| CONSIGNE 1 |
Recopiez, dans le texte sur la Chine, tout ce qui va de « La Chine et » jusqu'à « de puissance impérialiste. ».
| CONSIGNE 2 |
Résumez en deux phrases le texte sur la Chine et la « question nationale ».
| CONSIGNE 3 |
Poursuivez le texte sur la Chine et la « question nationale » là où il s'arrête.

| EXTRAIT DE PAGE |
* * * *

CHINE

République populaire de Chine
Capitale : Pékin
Superficie : 9 596 961 km2
Population : 1 110 000 000 hab.

La Chine et la "question nationale"

"Les pays veulent l'indépendance, les nations veulent la libération, et les peules veulent la révolution : c'est d'ores et déjà devenu un courant irréversible de l'histoire", a dit Chiao Kuanhua, le chef de la délégation chinoise, dans sa première déclaration à l'O.N.U.
En même temps la Chine apporte son soutien politique à l'État pakistanais, impérialiste et réactionnaire, dans sa répression du mouvement de libération nationale du Bengale. Cela amène à se poser quelques questions : nous ne doutons nullement que la Chine ait de bonnes raisons pour soutenir la clique de Yahya Khan, mais il est douteux qu'elles aient quelque chose à voir avec la libération des peuples et la révolution. La Chine défend là ses intérêts Étatiques, et il semble même qu'elle va encore un peu plus loin que cela, et agisse en fonction de ses intérêts de puissance impérialiste.
La contribution théorique et pratique du maoïsme à l'essor des luttes de libération nationale dans le monde avait failli faire perdre de vue que l'État issu de la lutte de libération nationale chinoise était aussi l'expression de la domination de la nation chinoise sur un bon nombre d'autres nationalités : Mandchous, Mongols, Turks, Tibétains, Lolos, Miaotseus, Thaïs, Hakkas, Yüés, Mins, et quelques autres. Or l'impérialisme, sous sa forme chinoise, n'est pas meilleur que lorsqu'il a un visage russe, américain ou français. On se leurrerait en voyant dans la République Populaire de Chine le grand défenseur de tous les peuples du monde, comme l'on s'est leurré en pensant que l'U.R.S.S. était la patrie du socialisme.

* * * *

| LISTE DES DONNÉES |

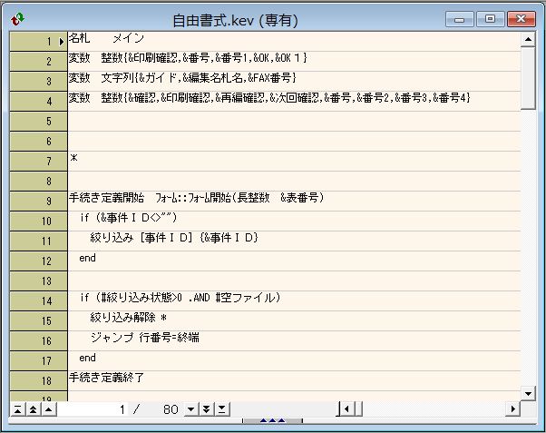Click the page-up double arrow navigation button
Image resolution: width=546 pixels, height=433 pixels.
34,409
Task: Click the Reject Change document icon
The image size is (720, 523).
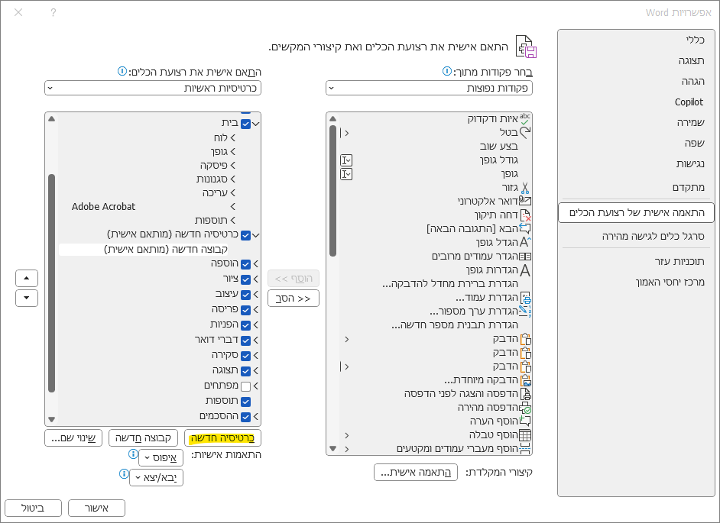Action: pyautogui.click(x=524, y=215)
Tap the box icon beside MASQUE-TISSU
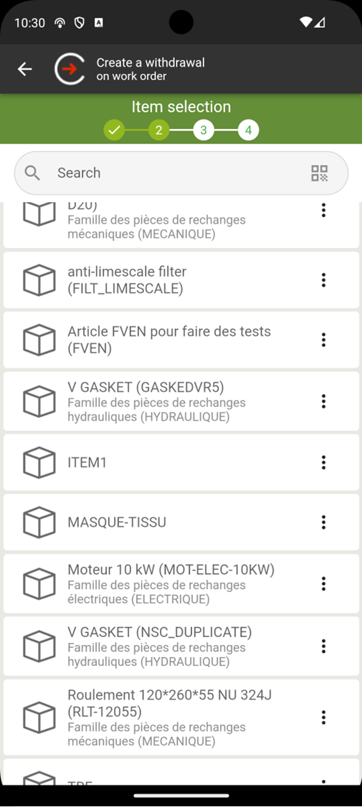The image size is (362, 807). coord(39,522)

* * * *

| RÉPONSE RÉDIGÉE 1 |
La Chine et la "question nationale"

"Les pays veulent l'indépendance, les nations veulent la libération, et les peules veulent la révolution : c'est d'ores et déjà devenu un courant irréversible de l'histoire", a dit Chiao Kuanhua, le chef de la délégation chinoise, dans sa première déclaration à l'O.N.U.
En même temps la Chine apporte son soutien politique à l'État pakistanais, impérialiste et réactionnaire, dans sa répression du mouvement de libération nationale du Bengale. Cela amène à se poser quelques questions : nous ne doutons nullement que la Chine ait de bonnes raisons pour soutenir la clique de Yahya Khan, mais il est douteux qu'elles aient quelque chose à voir avec la libération des peuples et la révolution. La Chine défend là ses intérêts Étatiques, et il semble même qu'elle va encore un peu plus loin que cela, et agisse en fonction de ses intérêts de puissance impérialiste.

| RÉPONSE RÉDIGÉE 2 |
À l'ONU, le chef de la délégation chinoise affirme que les peuples veulent la révolution, mais la Chine soutient l'État pakistanais dans sa répression du mouvement de libération nationale du Bengale et défend ainsi ses intérêts d'État, voire de puissance impérialiste. L'État chinois domine aussi de nombreuses autres nationalités, et il serait illusoire de voir dans la République populaire de Chine le grand défenseur de tous les peuples du monde.

| RÉPONSE RÉDIGÉE 3 |
"Selon les théoriciens chinois, chaque peuple doit trouver lui-même la solution de ses problèmes et toute solution quelle qu'elle soit est mauvaise dès lors qu'elle est imposée de l'extérieur", dit Tsien Che-hao dans un article récemment paru : "Doctrines chinoises sur le nationalisme et l'impérialisme" (Partisans, mai-août 71, Le domaine national 1). Très bien, nous sommes prêts à souscrire à cette thèse, mais qu'est-ce qu'un peuple, comment se définit-il ? C'est bien vague. Et surtout, comment la Chine applique-t-elle pratiquement ce précepte ?
Exemple : Taiwan, pour les dirigeants chinois, comme pour Chiang Kai-shek (l'accord est vraiment total entre eux sur ce point), fait partie intégrante de la Chine. Les justifications qu'en donne Chou En-lai sont celles de tout État chauvin impérialiste : "La déclaration de Potsdam a réaffirmé que Taiwan devait être rendu à la Chine", "Les habitants de Taiwan sont des Chinois. Taiwan faisait déjà partie de la Chine il y a mille ans". Les références d'ordre juridique et historique sont une constante de tout impérialisme. Mais : "Le dialecte parlé à Taiwan est le même que celui parlé à Amoy, dans la province du Fukien. Naturellement, il y a des minorités nationales, comme les Kaos-han, dans les montagnes de Taiwan ; il y en a aussi en Chine".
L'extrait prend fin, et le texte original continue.